“Siamo stati al processo ma di certo non eravamo lì per difendere mio fratello, perchè lui ha sbagliato e deve pagare. Punto. Ma siamo stanchi delle falsità e delle bugie”.

A parlare, in una nota, è Giuseppina Tucci, sorella di Alessio Tucci, il 19enne imputato per l’omicidio della sua ex fidanzata Martina Carbonara, 14 anni, uccisa il 25 maggio 2025 e ritrovata senza vita il giorno successivo in un cantiere edile abbandonato ad Afragola, nel Napoletano. Durante la prima udienza del processo, le due famiglie sono venute a contatto in aula, dando vita a un acceso confronto solo verbale che ha reso necessario l’intervento delle forze dell’ordine.

La nota di Giuseppina Tucci

“Quando è entrato Alessio nell'aula, - spiega Giuseppina nella nota - la signora Enza stava andando verso di lui e l'hanno fermata, poi ha iniziato a offendere: noi eravamo sopra a guardare”.

“Ad un certo punto la signora Enza si è girata verso mio padre e ha iniziato a dire 'tu sei stato, ti devo uccidere', poi si è girato anche il signor Marcello e anche lui ha detto a mio padre 'a te ti devo aprire la testa'. Per questo mio padre ha fatto quel gesto, ma se loro non ci avessero detto nulla, noi non avremmo parlato”.

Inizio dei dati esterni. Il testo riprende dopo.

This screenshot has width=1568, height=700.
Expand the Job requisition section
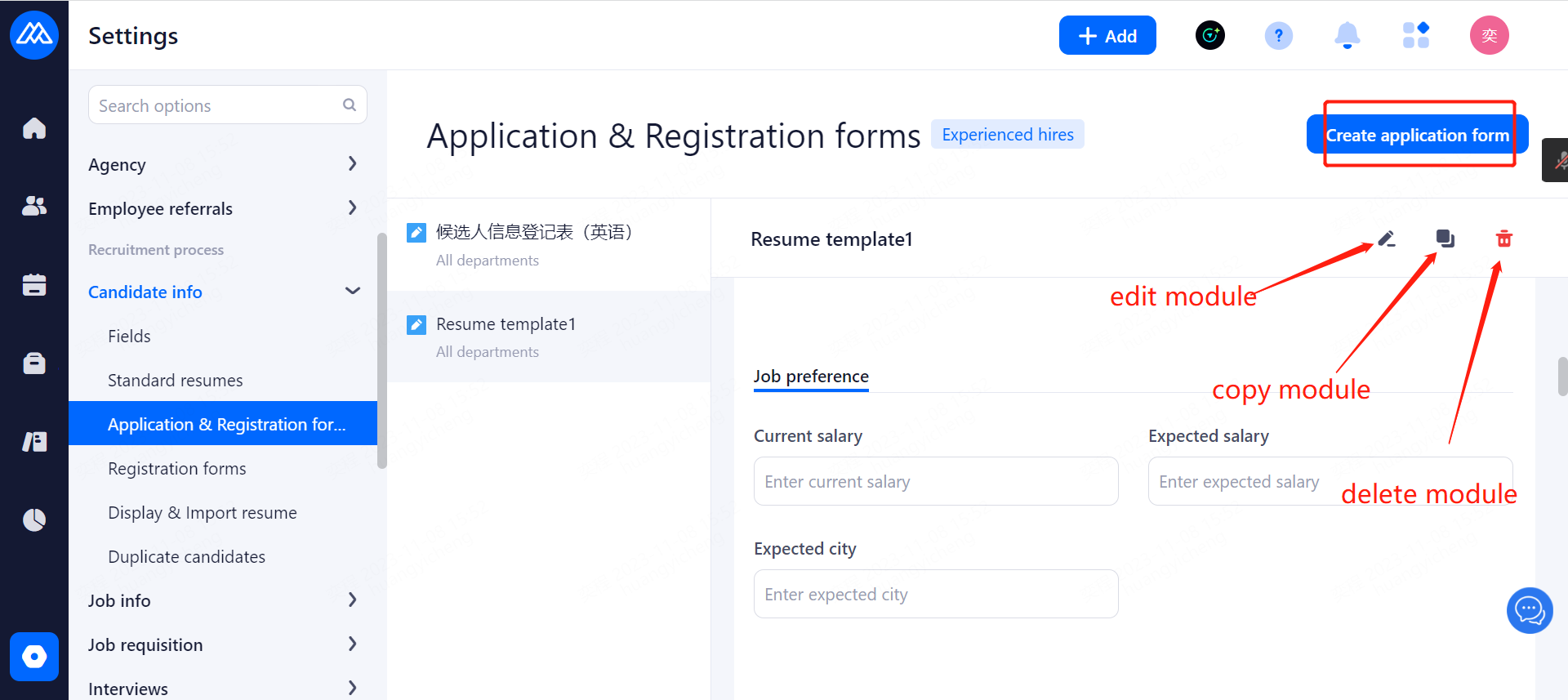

“Non era nostra intenzione arrivare a ciò, - ha aggiunto ancora Giuseppina - perchè noi vogliamo la pace tra famiglie, anche perchè noi non c'entriamo assolutamente nulla.

Dopo numerose denunce fatte da settembre ad oggi continuano le minacce. I signori negano di aver mai fatto minacce, ma io ho registrazioni di live su TikTok, ho screen di post su Facebook e tramite ciò abbiamo sempre denunciato”.

'Spero possiate accettare le nostre scuse'

“Siamo gente normale a cui purtroppo è successa questa grande tragedia - ha sottolineato la ragazza - e mai avremmo pensato che potesse accadere una cosa del genere. Non lo auguro a nessuno, nemmeno al peggior nemico”.

“Alla signora Enza e al signor Marcello dico - ha concluso Giuseppina Tucci - 'vi abbiamo chiesto scusa dal primo giorno, anche se sono banali, ma lo stesso non le avete mai accettate e credetemi nonostante tutto noi siamo sempre pronti a riconciliarci: basta farci la guerra e sapete bene quanto amavamo Martina.

Era tutti i giorni con noi, ridevamo, giocavamo, come potete pensare che a noi non fa male tutto ció? Il vostro dolore è anche nostro che ci crediate o no, pensiamo tutti i giorni Martina! Spero che un giorno voi possiate accettare le nostre scuse e avrete tutto il nostro sostegno”, conclude Giuseppina Tucci.